§ **The problem**:
Output all of the data exactly as it appears, but leave out any pictures it contains.

§ **Records for the task**:
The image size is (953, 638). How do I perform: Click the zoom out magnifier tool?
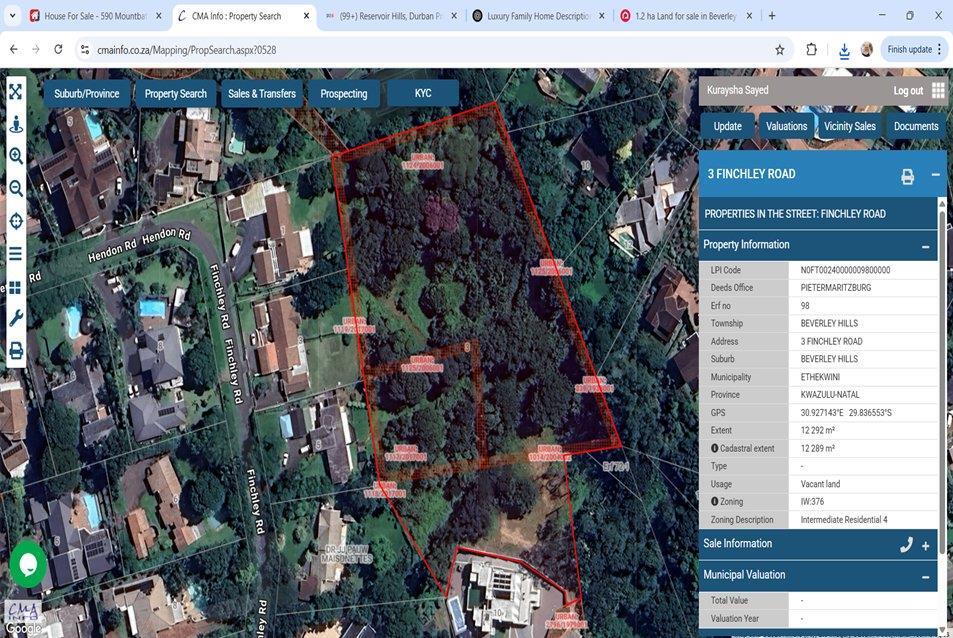click(15, 188)
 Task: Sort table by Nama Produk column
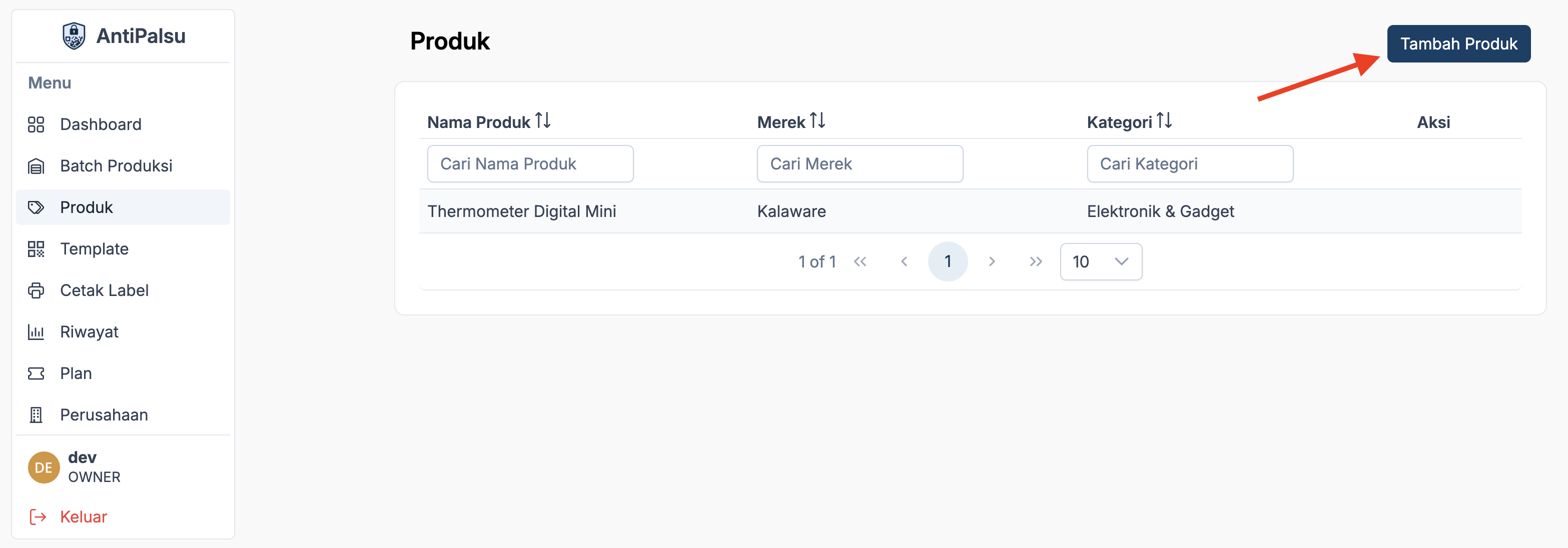point(542,121)
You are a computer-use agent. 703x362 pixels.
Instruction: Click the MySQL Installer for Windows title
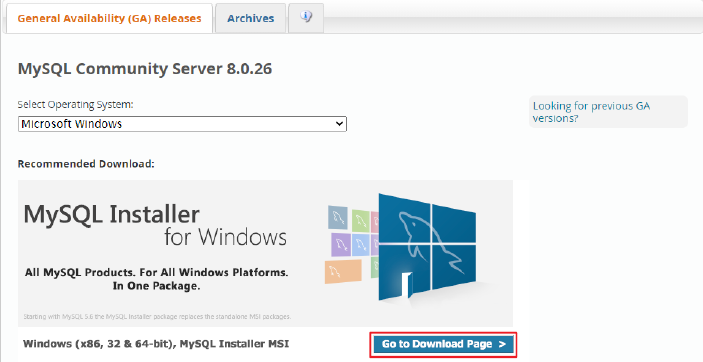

§ **Worked solution**:
The image size is (953, 638). How do I perform: Click the zoom out magnifier tool?
click(15, 188)
 Task: Sort table by Nama Produk column
point(542,121)
You are a computer-use agent. 703x362 pixels.
Instruction: Click the MySQL Installer for Windows title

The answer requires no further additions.